ECLI:NL:RBDHA:2024:1872
Rechtbank Den Haag
- Eerste aanleg - enkelvoudig
- A.S. Gaastra
- Rechtspraak.nl
Beoordeling van het beroep tegen het bestreden besluit van de staatssecretaris van Justitie en Veiligheid inzake de asielaanvraag van eiser
In deze uitspraak van de Rechtbank Den Haag, enkelvoudige kamer, wordt het beroep van eiser tegen het besluit van de staatssecretaris van Justitie en Veiligheid beoordeeld. Het bestreden besluit, gedateerd op 21 oktober 2022, houdt in dat de asielaanvraag van eiser buiten behandeling is gesteld. De rechtbank heeft besloten om partijen niet uit te nodigen voor een zitting, omdat dit in deze zaak niet noodzakelijk werd geacht.

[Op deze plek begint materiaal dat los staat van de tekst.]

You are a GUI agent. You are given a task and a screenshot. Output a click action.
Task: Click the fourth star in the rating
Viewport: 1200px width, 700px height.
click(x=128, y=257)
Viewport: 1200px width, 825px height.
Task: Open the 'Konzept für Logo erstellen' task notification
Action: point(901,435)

De rechtbank oordeelt dat het beroep kennelijk niet-ontvankelijk is, omdat eiser de gronden van het beroep niet heeft vermeld en het verzuim niet tijdig heeft hersteld. Volgens artikel 6:6 van de Algemene wet bestuursrecht (Awb) dient iemand die beroep instelt, de gronden van het beroep in het beroepschrift te vermelden. Eiser heeft in zijn beroepschrift geen specifieke gronden aangegeven en heeft ook niet gereageerd op verzoeken van de rechtbank om dit verzuim te herstellen.
De rechtbank heeft eiser op 28 oktober 2022 verzocht om de gronden van het beroep uiterlijk op 4 november 2022 in te dienen, maar eiser heeft hierop niet gereageerd. Dit gebrek aan reactie betekent dat eiser het verzuim niet tijdig heeft hersteld en er geen verontschuldiging voor dit verzuim is gegeven. Hierdoor blijft het bestreden besluit in stand en wordt het beroep niet inhoudelijk beoordeeld.
De rechtbank verklaart het beroep niet-ontvankelijk en er is geen aanleiding voor een proceskostenveroordeling. De uitspraak is gedaan door mr. A.S. Gaastra, rechter, in aanwezigheid van mr. R. Kloppers, griffier, en is openbaar uitgesproken.